- Given request -
Extract the lines below verbatim, everything from the first line down through the line that contains "coordinates (39, 75).", with both of those lines included.

══ Input rows ══

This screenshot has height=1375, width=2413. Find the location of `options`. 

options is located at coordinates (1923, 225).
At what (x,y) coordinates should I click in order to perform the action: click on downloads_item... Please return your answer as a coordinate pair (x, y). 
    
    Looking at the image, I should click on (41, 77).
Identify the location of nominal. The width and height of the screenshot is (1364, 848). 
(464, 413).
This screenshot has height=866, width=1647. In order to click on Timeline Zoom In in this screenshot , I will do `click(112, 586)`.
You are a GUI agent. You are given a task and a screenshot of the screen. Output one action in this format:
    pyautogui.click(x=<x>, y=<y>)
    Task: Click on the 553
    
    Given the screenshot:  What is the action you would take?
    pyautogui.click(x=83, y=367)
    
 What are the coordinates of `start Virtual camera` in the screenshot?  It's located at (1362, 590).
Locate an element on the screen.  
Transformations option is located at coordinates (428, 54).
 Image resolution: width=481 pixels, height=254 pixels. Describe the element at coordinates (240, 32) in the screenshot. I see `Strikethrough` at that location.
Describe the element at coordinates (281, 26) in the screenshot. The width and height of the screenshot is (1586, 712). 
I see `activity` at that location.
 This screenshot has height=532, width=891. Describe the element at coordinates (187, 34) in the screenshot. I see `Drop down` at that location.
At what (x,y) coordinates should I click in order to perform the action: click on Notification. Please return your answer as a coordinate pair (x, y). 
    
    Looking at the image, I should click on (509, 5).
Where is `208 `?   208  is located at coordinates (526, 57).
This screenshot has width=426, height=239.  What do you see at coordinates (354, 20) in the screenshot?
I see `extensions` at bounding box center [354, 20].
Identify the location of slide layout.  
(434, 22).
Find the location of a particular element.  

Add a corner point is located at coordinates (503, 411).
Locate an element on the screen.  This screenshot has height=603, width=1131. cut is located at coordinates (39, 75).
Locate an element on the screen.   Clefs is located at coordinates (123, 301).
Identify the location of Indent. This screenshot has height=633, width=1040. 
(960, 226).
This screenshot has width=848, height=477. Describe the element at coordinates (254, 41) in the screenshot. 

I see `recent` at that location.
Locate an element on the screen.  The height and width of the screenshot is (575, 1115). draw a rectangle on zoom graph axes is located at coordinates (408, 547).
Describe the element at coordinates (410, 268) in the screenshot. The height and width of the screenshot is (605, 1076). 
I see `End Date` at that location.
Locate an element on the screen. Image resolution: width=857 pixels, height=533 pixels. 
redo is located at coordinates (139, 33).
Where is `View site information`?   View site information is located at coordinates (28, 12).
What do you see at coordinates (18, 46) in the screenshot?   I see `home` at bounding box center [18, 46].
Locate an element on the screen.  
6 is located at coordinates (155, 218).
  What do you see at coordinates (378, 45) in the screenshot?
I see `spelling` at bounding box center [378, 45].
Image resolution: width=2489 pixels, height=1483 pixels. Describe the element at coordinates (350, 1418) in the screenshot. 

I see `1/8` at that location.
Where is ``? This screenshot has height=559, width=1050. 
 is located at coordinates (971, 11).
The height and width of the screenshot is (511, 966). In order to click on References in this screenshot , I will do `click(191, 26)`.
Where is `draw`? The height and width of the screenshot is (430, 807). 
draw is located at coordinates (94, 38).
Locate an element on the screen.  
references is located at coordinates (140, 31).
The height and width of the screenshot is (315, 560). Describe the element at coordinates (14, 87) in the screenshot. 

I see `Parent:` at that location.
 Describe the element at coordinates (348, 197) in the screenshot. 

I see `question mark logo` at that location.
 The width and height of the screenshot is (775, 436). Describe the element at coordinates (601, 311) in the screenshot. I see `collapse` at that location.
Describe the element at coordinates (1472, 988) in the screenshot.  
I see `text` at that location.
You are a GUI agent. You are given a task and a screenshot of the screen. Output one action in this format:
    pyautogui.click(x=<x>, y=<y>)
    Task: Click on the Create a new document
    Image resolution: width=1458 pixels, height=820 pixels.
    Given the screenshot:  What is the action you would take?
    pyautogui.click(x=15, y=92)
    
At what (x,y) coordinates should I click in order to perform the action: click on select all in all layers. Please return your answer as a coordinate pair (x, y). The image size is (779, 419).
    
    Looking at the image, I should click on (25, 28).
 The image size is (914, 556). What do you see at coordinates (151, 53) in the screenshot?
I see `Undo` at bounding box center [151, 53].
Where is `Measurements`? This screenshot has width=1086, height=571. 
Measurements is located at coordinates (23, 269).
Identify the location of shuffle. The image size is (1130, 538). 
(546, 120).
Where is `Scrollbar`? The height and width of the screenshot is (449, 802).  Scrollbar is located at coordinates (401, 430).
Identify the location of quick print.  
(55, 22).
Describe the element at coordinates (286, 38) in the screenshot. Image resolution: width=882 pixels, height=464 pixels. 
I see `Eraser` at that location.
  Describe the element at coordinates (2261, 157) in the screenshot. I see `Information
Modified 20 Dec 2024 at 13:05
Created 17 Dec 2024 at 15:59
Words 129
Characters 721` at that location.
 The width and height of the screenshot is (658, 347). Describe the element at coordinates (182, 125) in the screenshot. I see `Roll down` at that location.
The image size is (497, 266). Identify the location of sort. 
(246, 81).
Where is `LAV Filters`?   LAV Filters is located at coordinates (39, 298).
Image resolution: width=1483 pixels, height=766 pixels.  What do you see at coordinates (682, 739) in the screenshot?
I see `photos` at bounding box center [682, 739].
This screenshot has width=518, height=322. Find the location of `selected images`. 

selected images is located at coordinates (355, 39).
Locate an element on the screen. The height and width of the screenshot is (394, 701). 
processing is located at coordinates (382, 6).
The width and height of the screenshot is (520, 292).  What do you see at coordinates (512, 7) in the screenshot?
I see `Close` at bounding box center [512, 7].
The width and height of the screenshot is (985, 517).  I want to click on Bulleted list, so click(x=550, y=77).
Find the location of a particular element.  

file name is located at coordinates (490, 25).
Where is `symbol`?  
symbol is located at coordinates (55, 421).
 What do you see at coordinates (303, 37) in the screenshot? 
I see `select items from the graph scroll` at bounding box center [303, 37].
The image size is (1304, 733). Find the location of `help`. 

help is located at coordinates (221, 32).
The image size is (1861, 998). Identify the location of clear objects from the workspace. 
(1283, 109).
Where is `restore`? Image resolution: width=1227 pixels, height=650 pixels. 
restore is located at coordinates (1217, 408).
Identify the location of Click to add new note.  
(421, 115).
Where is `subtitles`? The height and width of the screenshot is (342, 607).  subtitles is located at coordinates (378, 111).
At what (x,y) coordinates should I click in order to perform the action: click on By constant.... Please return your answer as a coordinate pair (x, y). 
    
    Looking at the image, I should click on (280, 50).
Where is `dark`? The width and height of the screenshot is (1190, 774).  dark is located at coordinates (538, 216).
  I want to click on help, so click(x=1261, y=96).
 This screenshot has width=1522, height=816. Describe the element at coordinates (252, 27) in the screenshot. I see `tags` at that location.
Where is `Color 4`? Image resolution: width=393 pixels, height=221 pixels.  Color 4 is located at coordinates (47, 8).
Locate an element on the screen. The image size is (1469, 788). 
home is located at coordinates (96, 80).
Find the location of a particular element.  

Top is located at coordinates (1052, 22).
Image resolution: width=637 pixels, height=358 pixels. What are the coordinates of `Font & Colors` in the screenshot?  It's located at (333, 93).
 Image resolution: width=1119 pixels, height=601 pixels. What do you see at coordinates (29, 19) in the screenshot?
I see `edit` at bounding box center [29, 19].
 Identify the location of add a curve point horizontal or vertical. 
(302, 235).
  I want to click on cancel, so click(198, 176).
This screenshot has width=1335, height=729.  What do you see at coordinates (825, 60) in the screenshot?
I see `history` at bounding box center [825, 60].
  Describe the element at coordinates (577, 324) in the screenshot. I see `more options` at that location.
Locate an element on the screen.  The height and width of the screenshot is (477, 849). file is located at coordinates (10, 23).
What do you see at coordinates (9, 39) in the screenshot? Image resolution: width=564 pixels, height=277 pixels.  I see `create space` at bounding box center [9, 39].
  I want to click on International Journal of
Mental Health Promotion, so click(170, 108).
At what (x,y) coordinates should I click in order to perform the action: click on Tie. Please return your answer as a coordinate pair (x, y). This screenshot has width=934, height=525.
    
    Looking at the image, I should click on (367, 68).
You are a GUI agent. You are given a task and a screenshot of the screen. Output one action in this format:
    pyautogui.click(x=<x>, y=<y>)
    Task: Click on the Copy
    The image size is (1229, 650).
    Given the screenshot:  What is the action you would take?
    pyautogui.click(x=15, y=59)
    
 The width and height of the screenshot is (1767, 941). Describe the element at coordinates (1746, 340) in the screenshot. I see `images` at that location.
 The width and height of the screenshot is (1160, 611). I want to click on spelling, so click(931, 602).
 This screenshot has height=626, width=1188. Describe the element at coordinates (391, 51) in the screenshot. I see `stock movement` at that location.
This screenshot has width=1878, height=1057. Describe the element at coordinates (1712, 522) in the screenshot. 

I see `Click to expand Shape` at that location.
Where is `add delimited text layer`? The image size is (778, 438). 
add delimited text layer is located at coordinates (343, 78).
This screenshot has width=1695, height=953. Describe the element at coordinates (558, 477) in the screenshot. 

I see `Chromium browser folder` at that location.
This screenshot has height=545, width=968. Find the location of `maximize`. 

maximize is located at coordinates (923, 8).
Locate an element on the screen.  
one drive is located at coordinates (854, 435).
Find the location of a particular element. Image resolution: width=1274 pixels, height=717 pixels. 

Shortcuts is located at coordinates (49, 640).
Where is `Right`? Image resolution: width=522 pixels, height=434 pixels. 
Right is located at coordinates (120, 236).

═══

- Task result -
This screenshot has height=1375, width=2413. Find the location of `options`. 

options is located at coordinates (1923, 225).
At what (x,y) coordinates should I click in order to perform the action: click on downloads_item... Please return your answer as a coordinate pair (x, y). 
    
    Looking at the image, I should click on (41, 77).
Identify the location of nominal. The width and height of the screenshot is (1364, 848). 
(464, 413).
This screenshot has height=866, width=1647. In order to click on Timeline Zoom In in this screenshot , I will do `click(112, 586)`.
You are a GUI agent. You are given a task and a screenshot of the screen. Output one action in this format:
    pyautogui.click(x=<x>, y=<y>)
    Task: Click on the 553
    
    Given the screenshot:  What is the action you would take?
    pyautogui.click(x=83, y=367)
    
 What are the coordinates of `start Virtual camera` in the screenshot?  It's located at (1362, 590).
Locate an element on the screen.  
Transformations option is located at coordinates (428, 54).
 Image resolution: width=481 pixels, height=254 pixels. Describe the element at coordinates (240, 32) in the screenshot. I see `Strikethrough` at that location.
Describe the element at coordinates (281, 26) in the screenshot. The width and height of the screenshot is (1586, 712). 
I see `activity` at that location.
 This screenshot has height=532, width=891. Describe the element at coordinates (187, 34) in the screenshot. I see `Drop down` at that location.
At what (x,y) coordinates should I click in order to perform the action: click on Notification. Please return your answer as a coordinate pair (x, y). 
    
    Looking at the image, I should click on (509, 5).
Where is `208 `?   208  is located at coordinates (526, 57).
This screenshot has width=426, height=239.  What do you see at coordinates (354, 20) in the screenshot?
I see `extensions` at bounding box center [354, 20].
Identify the location of slide layout.  
(434, 22).
Find the location of a particular element.  

Add a corner point is located at coordinates (503, 411).
Locate an element on the screen.  This screenshot has height=603, width=1131. cut is located at coordinates (39, 75).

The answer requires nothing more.